All of which suggests that there is certainly room for a Republican candidate who can articulate the so-called “left-conservative” populist views espoused by anti-Trump intellectuals such as Andrew Sullivan and David Frum. Meanwhile, support for a candidate espousing the post-Reagan “fusionist” Republicanism of tax cuts, family values and promoting democracy garnered a paltry 16%.

And so the hope for a return to the ideological status quo in American politics appears a vain one. As the below table — which compares the results of my two questions — reveals, even among those who accept that Biden won fair and square, a respectable Trumpist candidate beats the fusionist conservative 53-35. On the other side, moreover, even the die-hards who say that Trump won narrowly prefer a Trumpist over the man himself.
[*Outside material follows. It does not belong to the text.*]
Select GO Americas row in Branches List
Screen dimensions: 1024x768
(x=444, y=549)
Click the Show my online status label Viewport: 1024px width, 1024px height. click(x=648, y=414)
In fact, the Trumpist always comes out on top.

Source: Prolific, January 8, 2020. N=393.

What this shows is that while a cultish devotion to Trump’s charismatic authority is important, it is secondary to the mainly cultural grievances — such as the policing of speech — which provided his 2016 election with an impetus. A skillful politician who fights back intelligently but unapologetically on these issues, while respecting democracy and procedural liberalism, has a serious chance of emerging as the next Republican presidential candidate. And though Josh Hawley, Marco Rubio, Ted Cruz and Tom Cotton will no doubt be leading figures jockeying for that mantle, we shouldn’t neglect the possibility that an outsider may ride into town once again.